● **What you will do**
Your answer should be the line containing "Апрель 2021 (39, 2221)" and each line after it through the end of the data below, repeated exactly.

● **Given information**
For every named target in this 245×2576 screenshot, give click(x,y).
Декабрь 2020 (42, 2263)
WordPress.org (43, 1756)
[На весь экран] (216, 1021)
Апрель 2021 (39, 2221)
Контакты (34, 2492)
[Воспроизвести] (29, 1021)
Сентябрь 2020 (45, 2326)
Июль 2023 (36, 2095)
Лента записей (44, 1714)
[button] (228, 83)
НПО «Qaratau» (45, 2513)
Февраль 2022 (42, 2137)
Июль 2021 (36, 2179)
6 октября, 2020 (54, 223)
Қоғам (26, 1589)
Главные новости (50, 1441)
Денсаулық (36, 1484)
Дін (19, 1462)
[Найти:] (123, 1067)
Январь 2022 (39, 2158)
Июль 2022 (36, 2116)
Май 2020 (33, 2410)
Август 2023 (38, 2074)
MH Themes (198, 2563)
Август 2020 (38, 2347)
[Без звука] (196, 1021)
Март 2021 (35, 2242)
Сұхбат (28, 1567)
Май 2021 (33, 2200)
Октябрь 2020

● **Answer section**
Апрель 2021 (39, 2221)
Контакты (34, 2492)
[Воспроизвести] (29, 1021)
Сентябрь 2020 (45, 2326)
Июль 2023 (36, 2095)
Лента записей (44, 1714)
[button] (228, 83)
НПО «Qaratau» (45, 2513)
Февраль 2022 (42, 2137)
Июль 2021 (36, 2179)
6 октября, 2020 (54, 223)
Қоғам (26, 1589)
Главные новости (50, 1441)
Денсаулық (36, 1484)
Дін (19, 1462)
[Найти:] (123, 1067)
Январь 2022 (39, 2158)
Июль 2022 (36, 2116)
Май 2020 (33, 2410)
Август 2023 (38, 2074)
MH Themes (198, 2563)
Август 2020 (38, 2347)
[Без звука] (196, 1021)
Март 2021 (35, 2242)
Сұхбат (28, 1567)
Май 2021 (33, 2200)
Октябрь 2020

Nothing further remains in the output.